"Mexico Coach Defends Fans Who Yelled Gay Slur At World Cup Match"
Mexico fans are under investigation from FIFA, international soccer’s governing body, for yelling gay slurs at the team’s World Cup matches against Cameroon and Brazil, but instead of condemning the behavior, Mexico manager Miguel Herrera is rushing to their defense.
FIFA announced Thursday that it would investigate both Mexico and Brazil fans for homophobic chants at World Cup matches, as well as Russian and Croatian fans for racist and anti-Semitic behavior. Mexico’s fans could be audibly heard screaming “Puto!” — a slang term that is often used as a gay slur — every time Brazil keeper Julio Cesar took a goal kick during a match between the two teams Monday.
Herrera, however, doesn’t see the problem (as Soccerly noted Thursday, this is regular ritual at Mexican soccer matches).
“We’re with our fans,” Herrera told the Associated Press. “It’s something they do to pressure the opposing goalkeeper.”
FIFA president Sepp Blatter has had major missteps on LGBT issues in the past, but the organization and Brazil president Sepp Blatter this year pledged to use Brazil’s World Cup to fight discrimination, including homophobia. Equality advocates have used the Cup to draw attention to their causes both in Brazil and abroad. Multiple groups have highlighted data showing that the country is home to roughly 40 percent of the world’s anti-gay violence, while United Nations human rights commissioner Navi Pillay has called on gay soccer players at the World Cup to come out to promote tolerance. A new poll released before the World Cup showed that most fans would accept an openly gay soccer player on their national teams, though there are no openly gay players at this World Cup.

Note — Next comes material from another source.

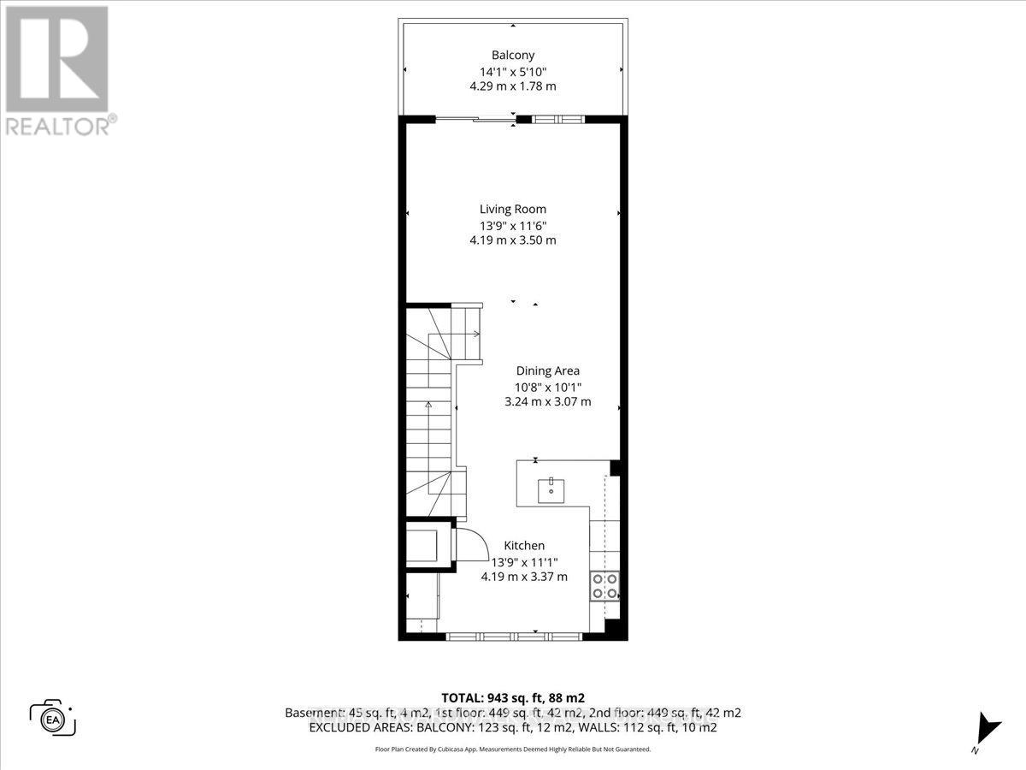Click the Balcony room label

FIFA’s swift response to open an investigation into fans yelling homophobic jeers is laudable, though it will likely only result in warnings because it is a first offense. But even as FIFA shows some progress on the issue of homophobic fan behavior, Herrera’s refusal to condemn the chants shows how far many parts of the soccer world still have to go to make the game more open to gay athletes and fans.